▶ **Problem details**
The answer must be an exact copy of every record below.

>>

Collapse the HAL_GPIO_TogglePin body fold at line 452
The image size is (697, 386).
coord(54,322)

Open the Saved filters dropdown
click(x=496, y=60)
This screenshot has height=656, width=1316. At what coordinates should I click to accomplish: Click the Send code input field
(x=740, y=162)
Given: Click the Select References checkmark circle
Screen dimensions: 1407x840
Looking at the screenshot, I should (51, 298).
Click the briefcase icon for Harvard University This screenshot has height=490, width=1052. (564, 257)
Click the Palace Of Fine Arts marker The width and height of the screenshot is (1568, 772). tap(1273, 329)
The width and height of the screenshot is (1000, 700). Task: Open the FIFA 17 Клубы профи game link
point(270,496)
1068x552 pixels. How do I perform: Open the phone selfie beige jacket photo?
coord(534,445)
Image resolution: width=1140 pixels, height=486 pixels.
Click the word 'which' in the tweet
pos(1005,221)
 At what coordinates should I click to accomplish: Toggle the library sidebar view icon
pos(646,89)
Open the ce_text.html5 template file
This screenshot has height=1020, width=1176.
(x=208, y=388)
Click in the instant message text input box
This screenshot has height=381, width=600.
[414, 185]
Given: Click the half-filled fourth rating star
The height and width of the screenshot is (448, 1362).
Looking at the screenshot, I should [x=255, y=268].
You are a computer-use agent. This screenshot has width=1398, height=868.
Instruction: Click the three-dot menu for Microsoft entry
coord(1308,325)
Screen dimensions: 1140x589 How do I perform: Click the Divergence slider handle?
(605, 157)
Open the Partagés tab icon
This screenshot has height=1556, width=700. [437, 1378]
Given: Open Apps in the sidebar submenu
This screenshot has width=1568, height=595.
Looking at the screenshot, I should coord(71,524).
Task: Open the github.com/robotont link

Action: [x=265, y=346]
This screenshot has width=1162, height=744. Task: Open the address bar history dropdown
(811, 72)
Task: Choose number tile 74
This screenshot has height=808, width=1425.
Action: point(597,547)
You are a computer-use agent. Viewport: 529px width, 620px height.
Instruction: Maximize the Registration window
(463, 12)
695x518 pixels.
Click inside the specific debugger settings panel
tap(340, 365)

<<

▶ **Exercise solution**
Collapse the HAL_GPIO_TogglePin body fold at line 452
The image size is (697, 386).
coord(54,322)

Open the Saved filters dropdown
click(x=496, y=60)
This screenshot has height=656, width=1316. At what coordinates should I click to accomplish: Click the Send code input field
(x=740, y=162)
Given: Click the Select References checkmark circle
Screen dimensions: 1407x840
Looking at the screenshot, I should (51, 298).
Click the briefcase icon for Harvard University This screenshot has height=490, width=1052. (564, 257)
Click the Palace Of Fine Arts marker The width and height of the screenshot is (1568, 772). tap(1273, 329)
The width and height of the screenshot is (1000, 700). Task: Open the FIFA 17 Клубы профи game link
point(270,496)
1068x552 pixels. How do I perform: Open the phone selfie beige jacket photo?
coord(534,445)
Image resolution: width=1140 pixels, height=486 pixels.
Click the word 'which' in the tweet
pos(1005,221)
 At what coordinates should I click to accomplish: Toggle the library sidebar view icon
pos(646,89)
Open the ce_text.html5 template file
This screenshot has height=1020, width=1176.
(x=208, y=388)
Click in the instant message text input box
This screenshot has height=381, width=600.
[414, 185]
Given: Click the half-filled fourth rating star
The height and width of the screenshot is (448, 1362).
Looking at the screenshot, I should [x=255, y=268].
You are a computer-use agent. This screenshot has width=1398, height=868.
Instruction: Click the three-dot menu for Microsoft entry
coord(1308,325)
Screen dimensions: 1140x589 How do I perform: Click the Divergence slider handle?
(605, 157)
Open the Partagés tab icon
This screenshot has height=1556, width=700. [437, 1378]
Given: Open Apps in the sidebar submenu
This screenshot has width=1568, height=595.
Looking at the screenshot, I should coord(71,524).
Task: Open the github.com/robotont link

Action: [x=265, y=346]
This screenshot has width=1162, height=744. Task: Open the address bar history dropdown
(811, 72)
Task: Choose number tile 74
This screenshot has height=808, width=1425.
Action: point(597,547)
You are a computer-use agent. Viewport: 529px width, 620px height.
Instruction: Maximize the Registration window
(463, 12)
695x518 pixels.
Click inside the specific debugger settings panel
tap(340, 365)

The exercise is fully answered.